The slightly more active level of mill enquiry that emerged in late 2022 continued throughout most of January, though any optimism prompted by the improvement in demand was tempered by the acknowledgement that business was generally only possible either at discounted rates, or at the lower end of the prices in circulation. In consequence, shippers’ basis levels showed a downward bias throughout the month. Mills also continued to concentrate primarily on their nearby requirements, with few exhibiting the confidence required to make additions to their forward commitments.

In those markets experiencing a shortage of US dollars, most notably Pakistan and Bangladesh, the execution of import contracts remained a source of frustration to both mill buyers and trade sellers. Energy supplies were also a worry, particularly in the latter country, where a government announcement confirmed a further rise in the cost of gas from February 1 that was met with dismay from the cotton and textiles industry. The volume of business concluded on the Indian subcontinent was therefore limited.

In Egypt, too, the need to generate dollars prompted some aggressive reductions in export offers, in the face of poor demand from the customary destinations. Cotlook’s Giza 94 quotation was reduced substantially as reports surfaced of business considerably below the levels previously in force.

Nevertheless, some spinners in the Far East showed a greater willingness to make purchasing decisions ahead of the Lunar New Year holiday (beginning January 22), ostensibly to ensure the continuity of their supply following return from the break at the end of the month, as well as in response to a tentative broadening of demand for cotton yarn that many hoped would continue to show improvement in February and beyond.

Meanwhile a modest revival of demand from Chinese buyers, who had earlier been virtually absent from the international market, engendered further optimism in international trade circles. Reports surfaced that importers in the country were showing interest in overseas origins to a greater degree than had been witnessed for some time.
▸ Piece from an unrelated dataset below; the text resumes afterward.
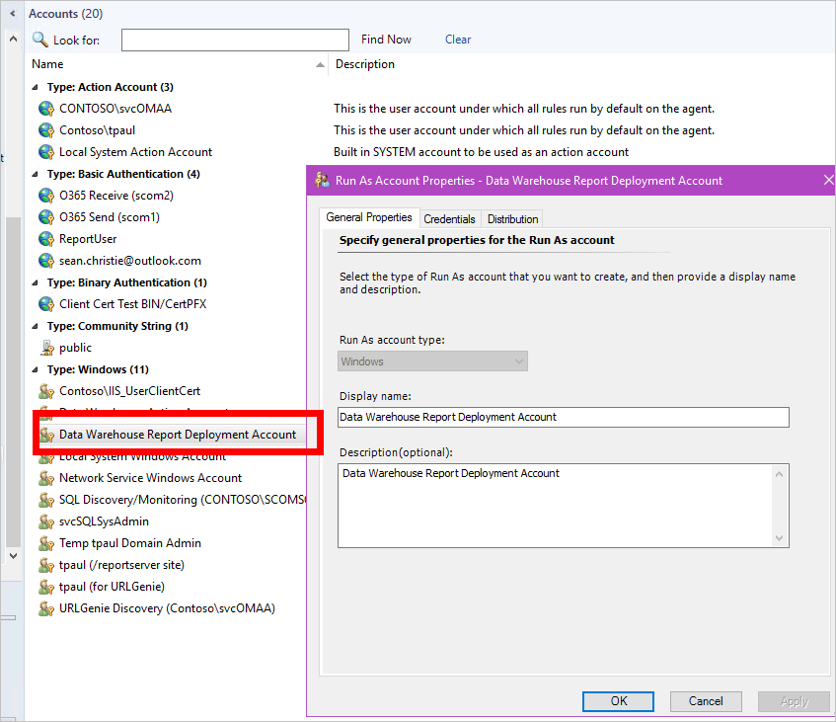Click the Clear link
836x722 pixels.
click(458, 39)
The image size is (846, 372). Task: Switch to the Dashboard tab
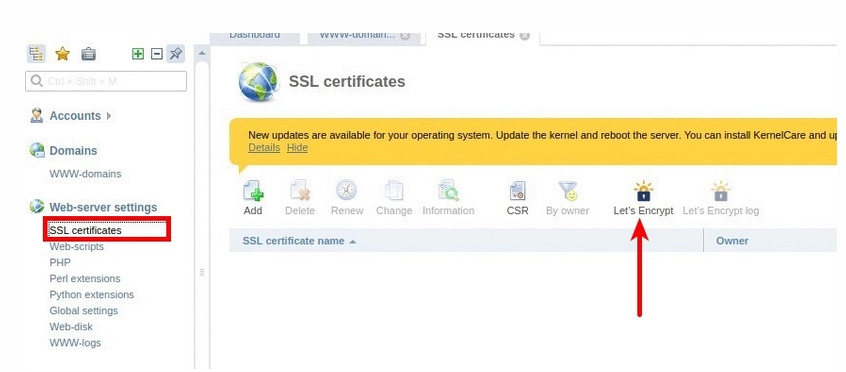point(255,36)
That optimism was consolidated somewhat by the United States’ export sales reports released in the second half of January, which represented the greatest weekly increases in the season so far. The aggregate addition to the upland sales figure during the two-week period in question was over 420,000 running bales, over half of which were destined to China. The total (upland and Pima) commitment stood by the end of January at around 9.4 million bales, equivalent to roughly 80 percent of USDA’s forecast for the season (reduced to 12 million statistical bales in the latest WASDE report).
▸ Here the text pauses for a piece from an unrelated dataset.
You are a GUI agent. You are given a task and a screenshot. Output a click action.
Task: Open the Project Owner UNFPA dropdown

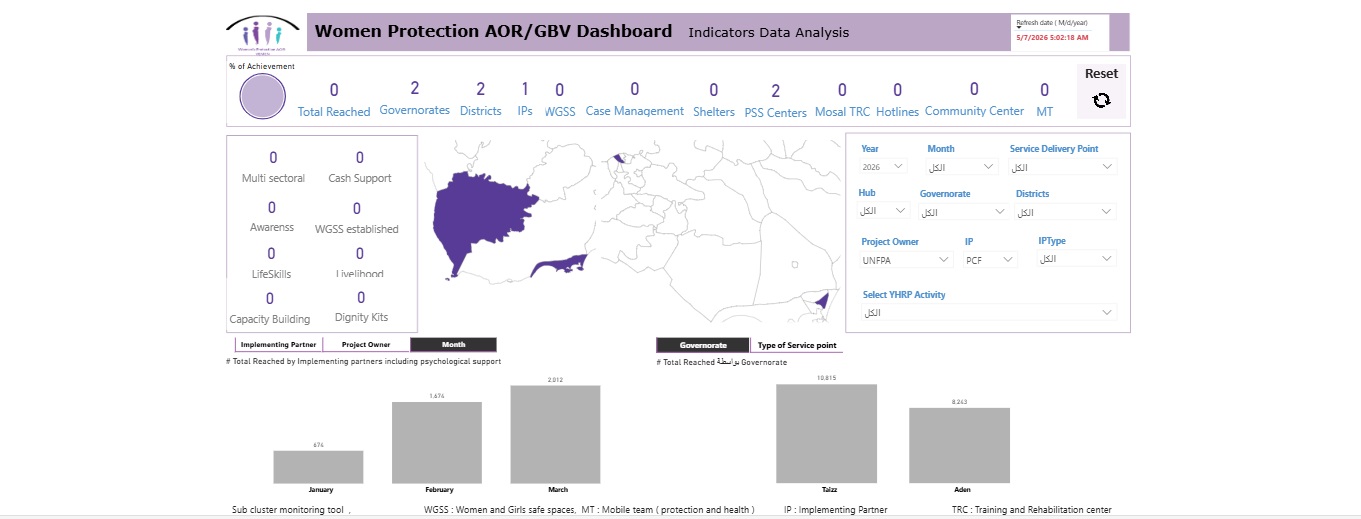906,259
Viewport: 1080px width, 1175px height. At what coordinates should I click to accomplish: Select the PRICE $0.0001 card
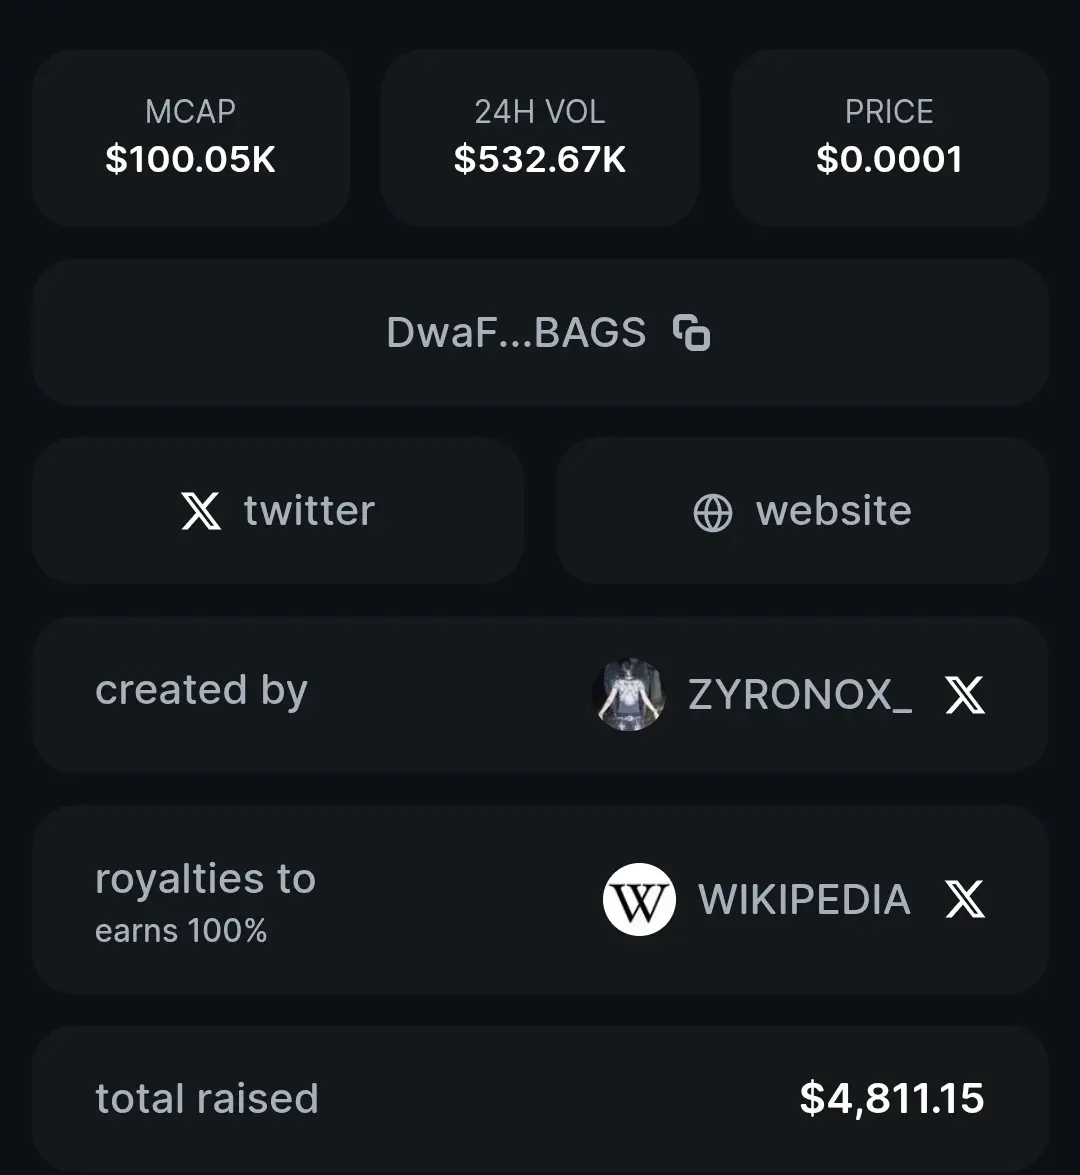click(889, 138)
Cotlook’s forecast of world cotton production during the 2022/23 season was reduced only modestly on the month, to stand at 24,862,000 tonnes, but some major changes were made for individual countries. In China, reports of very good yields contributed to a significant increase, while our number for the United States was also raised, to bring it in line with the latest estimate released by the Department of Agriculture. Conversely, doubts persisted over the eventual size of the Indian crop as seed cotton arrivals remained well behind the pace of previous years. A reduction was made to our estimate for that country, and to our assessment of collective output in the African Franc Zone, where severe insect pressures and erratic availability of inputs have impacted yields.

On the consumption front, only one adjustment was made during January, as the figure for China was raised by 200,000 tonnes, bringing our global number to 24,723,000 tonnes (indicating a decline of 3.6 percent from the 2021/22 season). The recent lifting of Covid restrictions in China was credited for an uptick in yarn orders and market sentiment showed a considerable improvement, with operating rates increasing and inventories being depleted.

As a result of the above changes, world stocks are forecast to increase by 1,023,000 tonnes by the end of the current season, down from 1,258,000 put forward at the end of December.

Planting intentions for 2023/24 will come into sharper focus over the coming months, and Cotlook’s initial forecast of world production and consumption next season will be published in the February 23 issue of Cotton Outlook.